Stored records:
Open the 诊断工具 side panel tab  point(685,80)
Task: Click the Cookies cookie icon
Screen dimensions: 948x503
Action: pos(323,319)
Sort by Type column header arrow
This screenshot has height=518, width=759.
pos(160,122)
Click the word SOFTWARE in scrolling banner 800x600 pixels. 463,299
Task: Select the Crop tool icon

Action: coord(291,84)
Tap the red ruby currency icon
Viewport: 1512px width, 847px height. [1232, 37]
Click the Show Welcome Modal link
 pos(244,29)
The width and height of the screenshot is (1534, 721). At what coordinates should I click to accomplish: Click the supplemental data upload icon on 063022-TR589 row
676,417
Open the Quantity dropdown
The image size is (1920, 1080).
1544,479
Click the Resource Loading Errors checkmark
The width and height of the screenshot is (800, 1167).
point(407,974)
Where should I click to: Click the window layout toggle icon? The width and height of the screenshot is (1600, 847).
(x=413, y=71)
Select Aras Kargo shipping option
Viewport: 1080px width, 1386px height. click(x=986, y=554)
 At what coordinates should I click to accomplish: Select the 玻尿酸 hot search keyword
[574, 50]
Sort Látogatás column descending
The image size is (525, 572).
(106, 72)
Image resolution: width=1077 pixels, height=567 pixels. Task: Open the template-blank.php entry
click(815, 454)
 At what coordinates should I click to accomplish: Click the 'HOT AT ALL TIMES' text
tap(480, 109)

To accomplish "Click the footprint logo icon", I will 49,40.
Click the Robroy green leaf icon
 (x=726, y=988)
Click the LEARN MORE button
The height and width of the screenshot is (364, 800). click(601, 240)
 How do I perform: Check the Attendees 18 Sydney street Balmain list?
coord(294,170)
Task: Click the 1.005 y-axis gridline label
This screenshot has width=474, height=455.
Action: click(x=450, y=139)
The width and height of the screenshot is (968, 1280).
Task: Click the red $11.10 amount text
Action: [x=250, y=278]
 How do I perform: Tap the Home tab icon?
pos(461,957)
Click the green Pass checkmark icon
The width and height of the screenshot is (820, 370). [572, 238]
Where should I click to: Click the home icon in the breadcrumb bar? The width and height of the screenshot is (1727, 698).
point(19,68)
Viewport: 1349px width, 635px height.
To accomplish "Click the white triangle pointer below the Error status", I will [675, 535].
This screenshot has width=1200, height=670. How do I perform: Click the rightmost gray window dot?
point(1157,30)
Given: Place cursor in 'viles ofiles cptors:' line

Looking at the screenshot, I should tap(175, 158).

• EXERCISE BRIEF: Wherever the word "Sort" appears in the data, return the whole line.

• EXERCISE OUTPUT:
Sort by Type column header arrow
Sort Látogatás column descending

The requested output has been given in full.